### TASK STATEMENT
If an entry holds a picture, leave the picture out and copy the rest exactly.

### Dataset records
┏━━
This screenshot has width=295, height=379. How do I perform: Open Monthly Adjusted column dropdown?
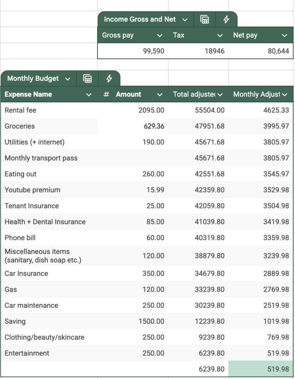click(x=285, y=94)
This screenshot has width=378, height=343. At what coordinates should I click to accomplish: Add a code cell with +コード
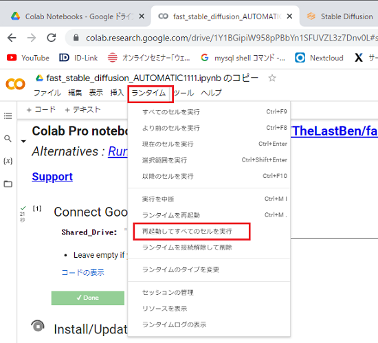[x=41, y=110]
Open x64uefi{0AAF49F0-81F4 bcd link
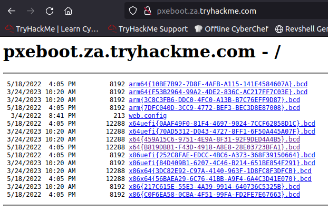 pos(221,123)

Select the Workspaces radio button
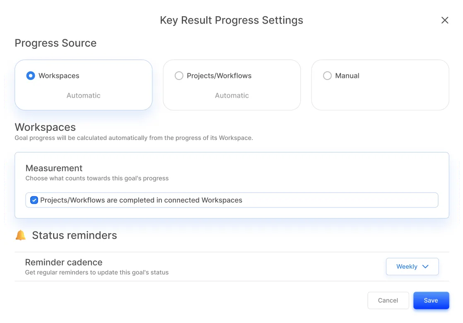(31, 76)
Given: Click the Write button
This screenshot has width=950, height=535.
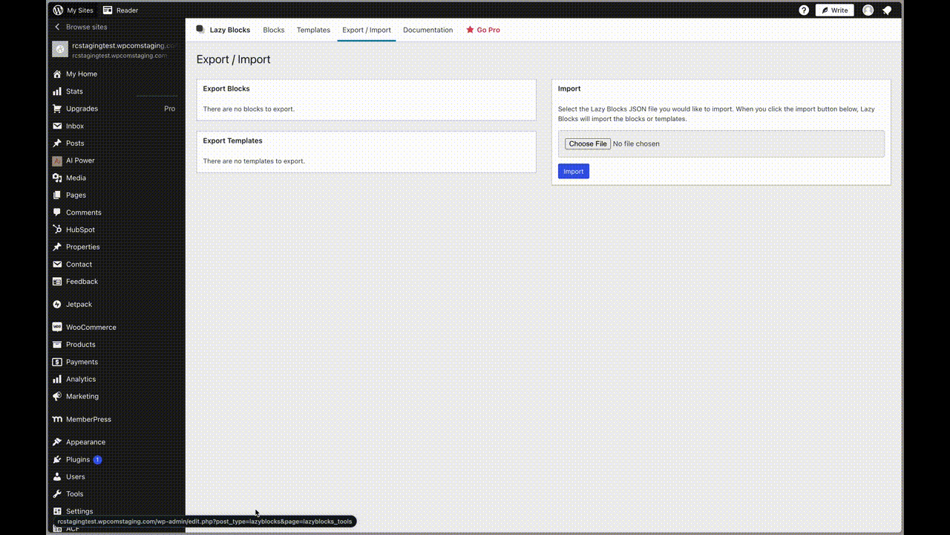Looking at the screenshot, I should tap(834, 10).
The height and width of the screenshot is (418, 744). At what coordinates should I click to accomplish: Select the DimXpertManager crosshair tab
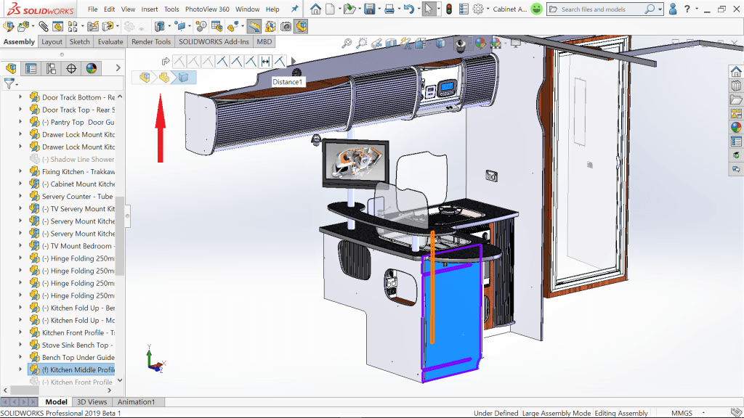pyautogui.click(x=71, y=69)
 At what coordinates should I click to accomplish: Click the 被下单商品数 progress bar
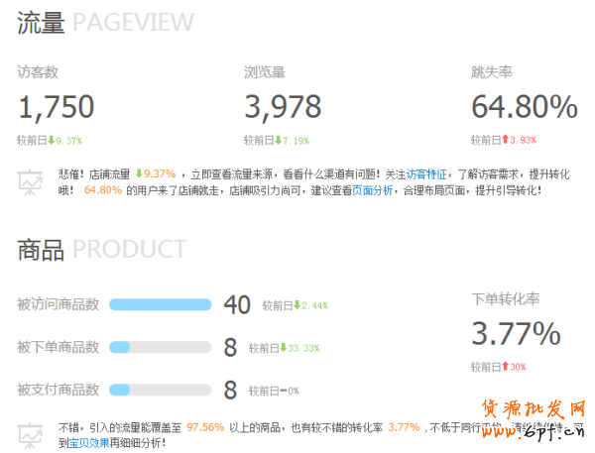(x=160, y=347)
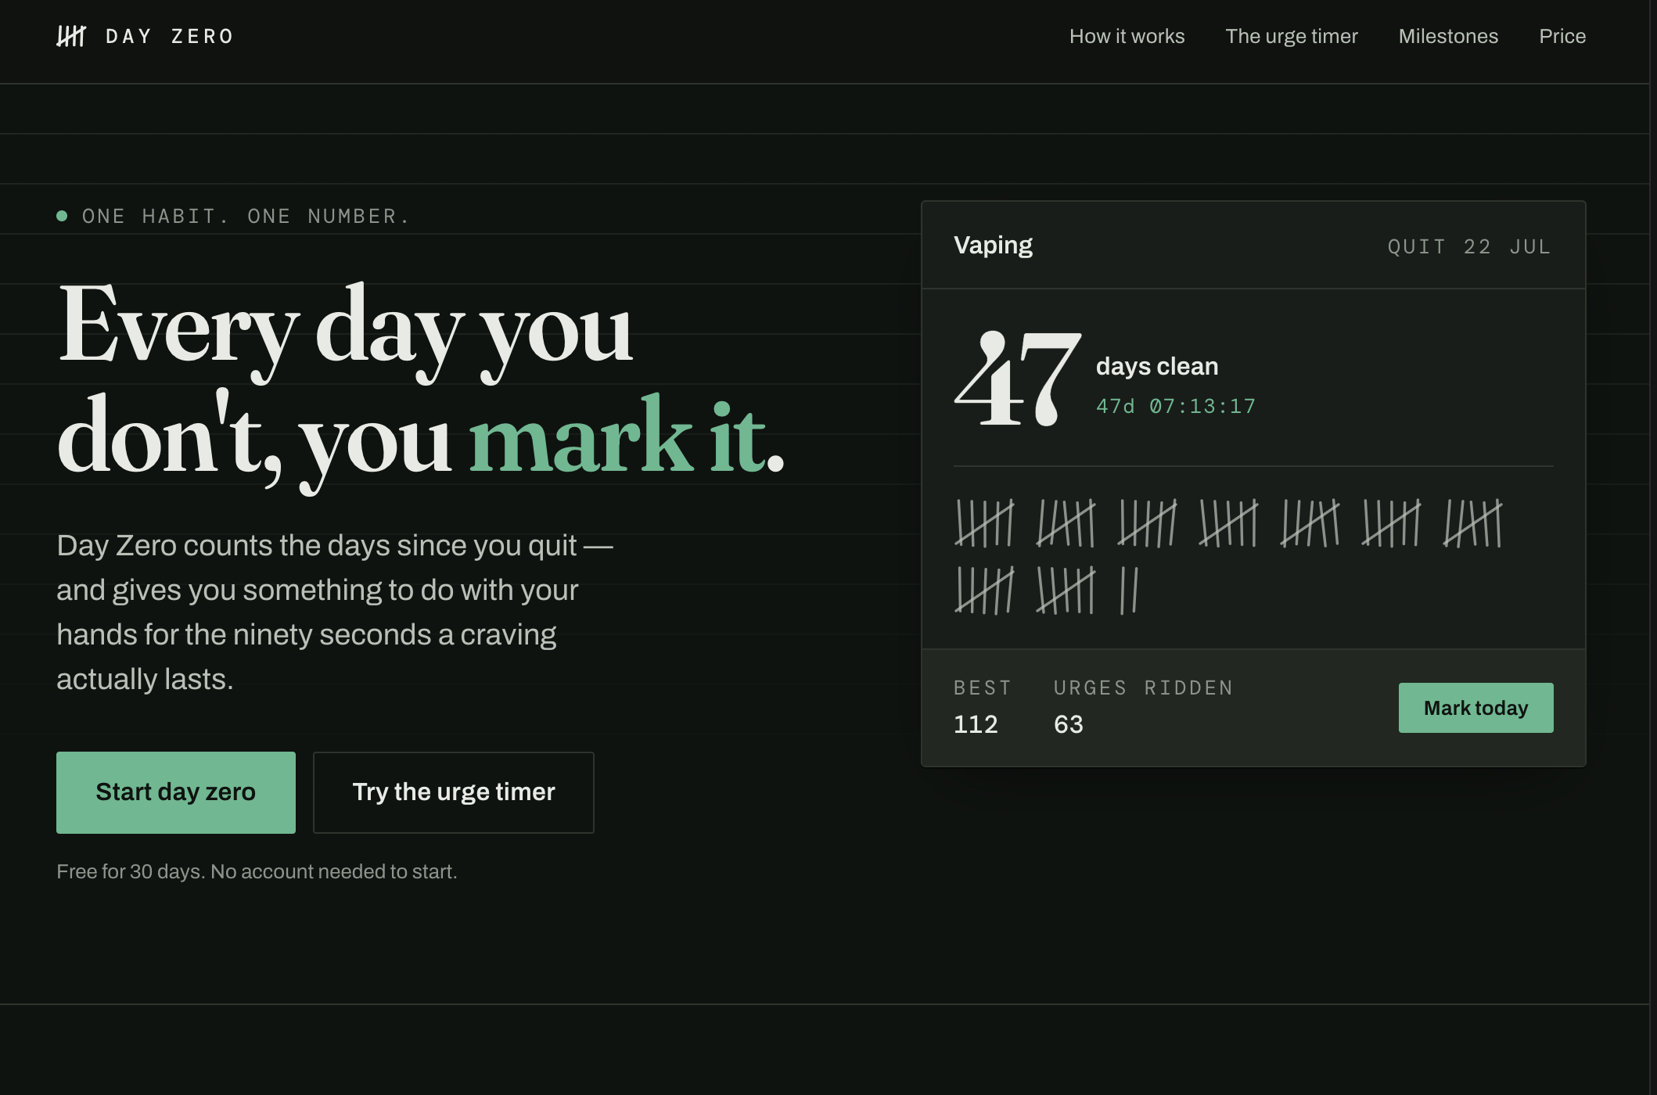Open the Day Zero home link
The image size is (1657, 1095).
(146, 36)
┗━━
### EXERCISE ANSWER
This screenshot has width=295, height=379. How do I perform: Open Monthly Adjusted column dropdown?
click(x=285, y=94)
This screenshot has width=378, height=343. At what coordinates should I click to accomplish: Add a code cell with +コード
[x=41, y=110]
Open x64uefi{0AAF49F0-81F4 bcd link
 pos(221,123)

Select the Workspaces radio button
(31, 76)
Given: Click the Write button
This screenshot has width=950, height=535.
Looking at the screenshot, I should tap(834, 10).
The height and width of the screenshot is (418, 744). At what coordinates should I click to accomplish: Select the DimXpertManager crosshair tab
pyautogui.click(x=71, y=69)
 At what coordinates should I click to accomplish: Click the 被下单商品数 progress bar
(x=160, y=347)
Open the Day Zero home link
The image size is (1657, 1095).
(146, 36)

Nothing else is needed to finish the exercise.